保険証券に「有配当」と書いてあると幾らぐらい貰えるのか結構期待してしまうのではないでしょうか。

近年アベノミクスにより保険会社はかなり儲けていますし、積年の逆ざやも解消しているため「配当再開、増配」が増えています。

大手生命保険会社の増配相次ぐ!・・契約者配当に期待して保険に入る?!

一方近年は保険料の安い無配当保険が多くなっています。
では、どっちがお得なのか?

無配当保険は配当金を支払わないことで保険料が割安になっています・・・とか目先の保険料の安さを強調する説明がされていますが、「どっちがお得なの?」という根本的な疑問への答えにはなっていません。

高い保険料には高いなりの、安い保険料には安いなりの保険会社側の理由がそれぞれあり、安い方がお得ですと安易には答えられないのです。

無配当保険は割安な保険料を求める消費者の要望に応えるため・・・と表面的な説明の裏では当然保険会社として儲けるための仕組みが隠されているのです。

それは何かと言えば、保険会社にとっては配当金は将来の負債となります。

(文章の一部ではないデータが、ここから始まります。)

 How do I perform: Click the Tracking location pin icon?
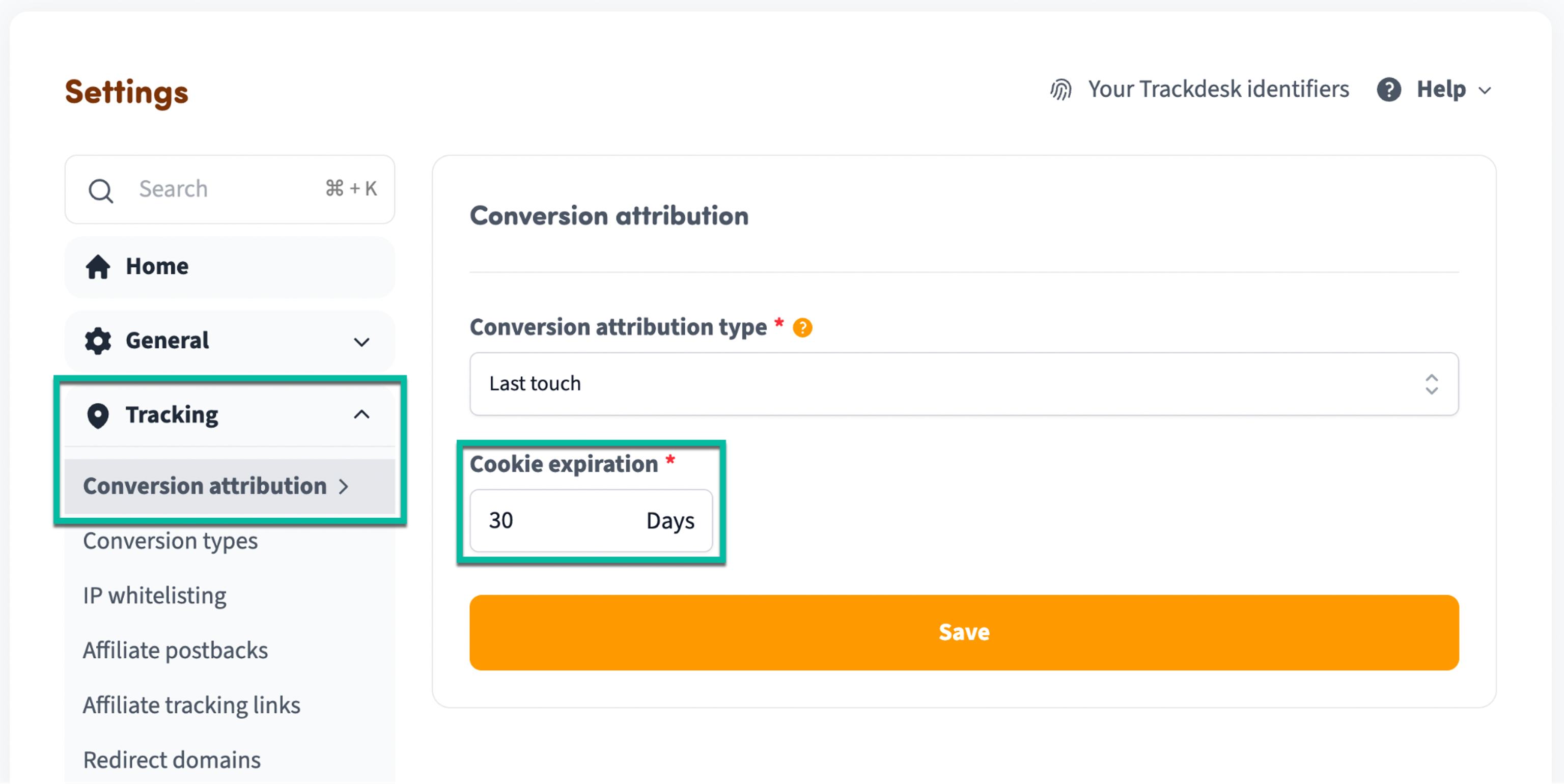(98, 415)
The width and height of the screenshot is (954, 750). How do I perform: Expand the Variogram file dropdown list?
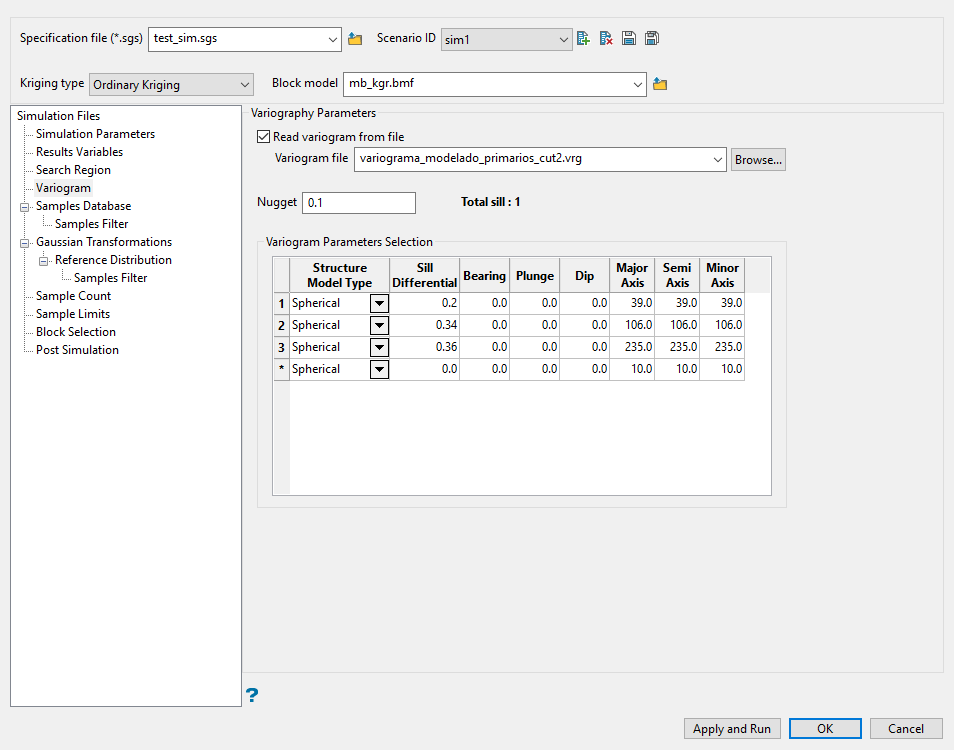[x=717, y=159]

そこで保険会社としては将来の負債となる配当金をなくしてしまいたいという根本的なインセンティブが働いており、そのコンセプトに基づいて設計され販売されている商品が無配当保険なのです。

これは保険会社の財務健全性を確保するために導入されたALM(Asset Liability Management)にもとづく保険商品と言えます。

配当金をなくすことができれば、保険会社は契約者に約束した予定利率で安全確実に運用(長期国債による運用)していれば、世の中の金利がどうなろうとまったくリスクフリーなのです。

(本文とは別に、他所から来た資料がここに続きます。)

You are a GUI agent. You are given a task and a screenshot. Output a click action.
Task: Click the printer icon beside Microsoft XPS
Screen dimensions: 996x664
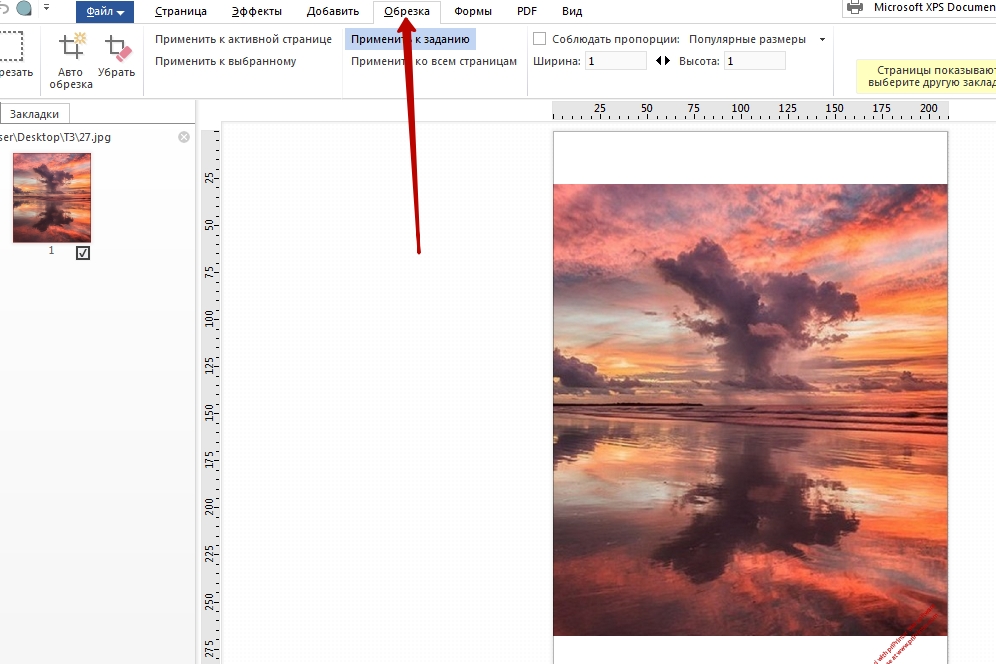click(x=855, y=8)
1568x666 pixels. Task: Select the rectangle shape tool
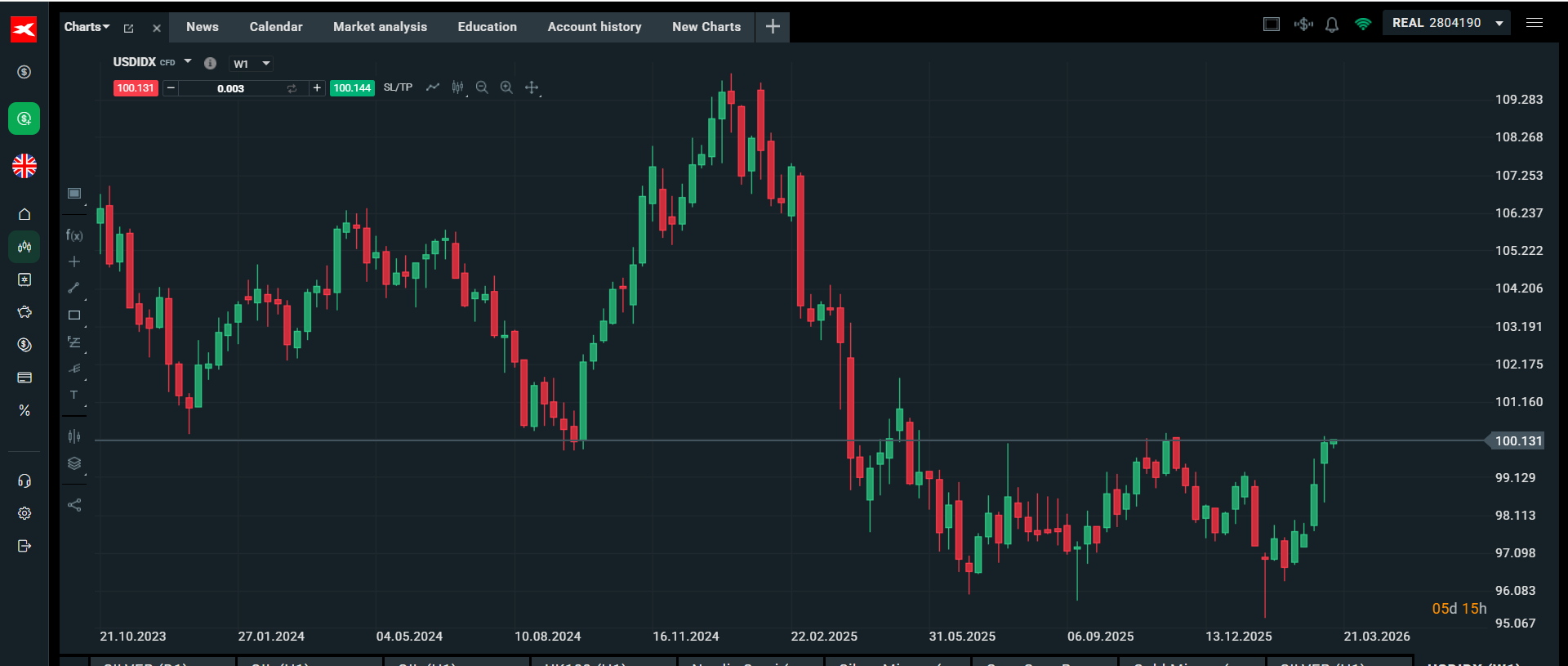[x=74, y=315]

例えば無配当の年金保険(保険期間30年、一括受取額100万円)について契約すると、保険会社は受け取った保険料で30年国債(利回り1.36%)を買い、契約者には予定利率1%を約束(保険会社が0.36%のさやを抜いている)することで安全確実に儲けることができるのです。(実際は中途解約などがあり複雑です。)

そうして将来長期金利がどうなろうと、配当金は支払わなくて良いので、保険会社はじっと国債の償還を待っていればよいのです。

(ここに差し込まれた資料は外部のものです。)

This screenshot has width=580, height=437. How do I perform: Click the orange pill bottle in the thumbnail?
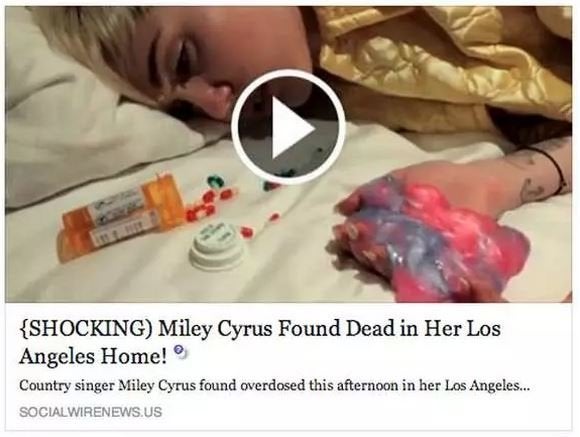[120, 216]
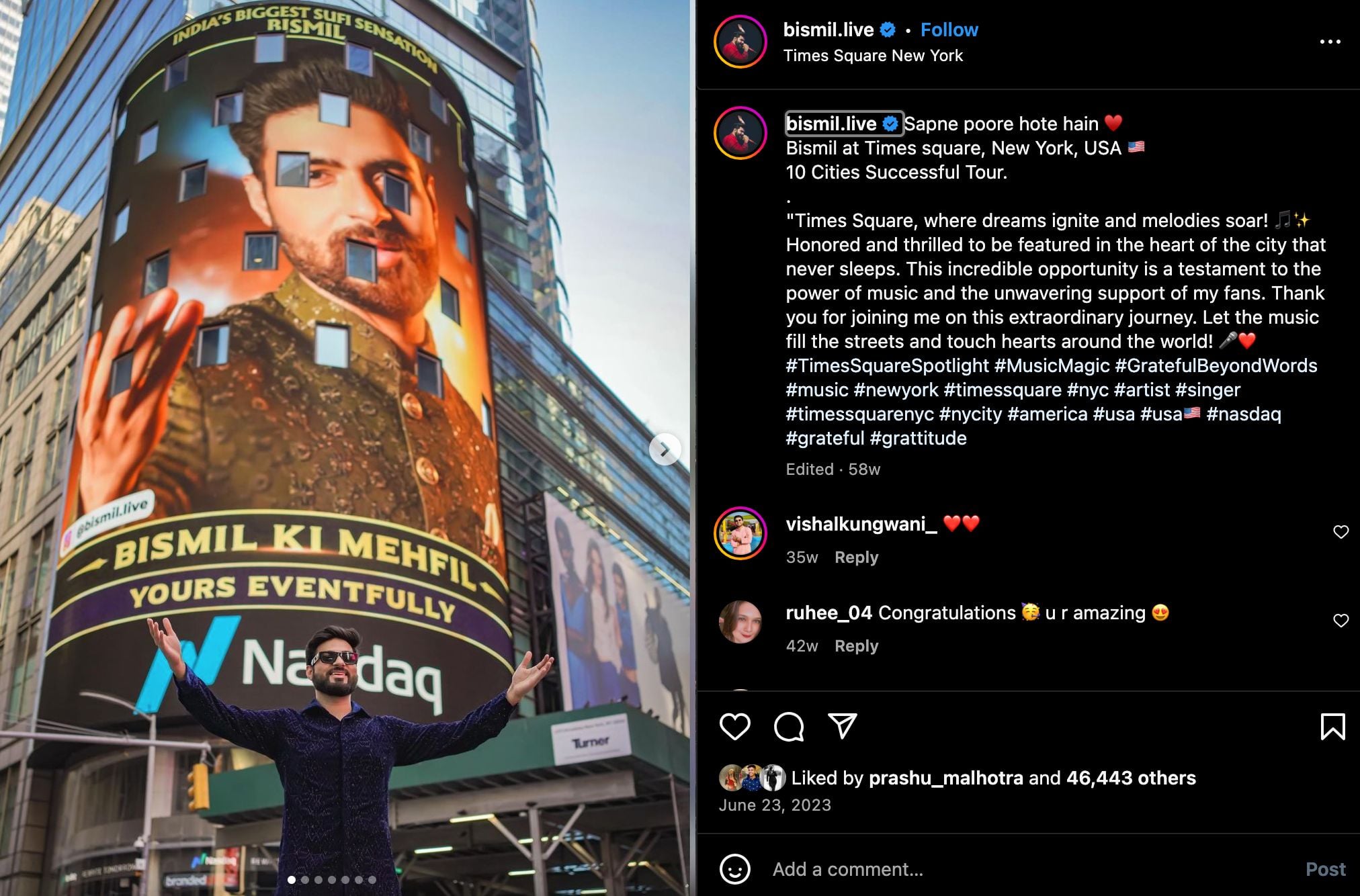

この具体的なイメージとして、例えば標準利率が1%なら有配当保険の予定利率は1.5%、無配当保険なら現実の運用利回りにより近い2%と高めに設定され、利回りが高い分将来責任準備金の増え方が多くなる(この場合約8%多い)ため、その分だけ無配当保険は保険料を割り引くことができます。(この場合保険料は約7.4%ぐらいの割引きとなります。)

では契約者としては無配当保険はどうなのか?

契約者にとってもっとも問題となる点はインフレとなった場合です。

例えば長期金利が6%を超えるようになると、物価は当然それに応じて値上がりします。

注意
本質的には物価があがるのではなく、お金の価値が下がってしまうのがインフレなのです。

このような場合、有配当保険では予定利率を上回る運用益はその80%以上を配当金として契約者に返してくれますが、無配当保険ではなにがあっても当初の約束どおり無配当のままなのです。

つまり保険会社だけがガッチリ儲かることになります。

そうすると30年後、契約者は一括受取額100万円を受け取りますが、世の中は超インフレによりあんパン1個が100万円になっているかも知れません。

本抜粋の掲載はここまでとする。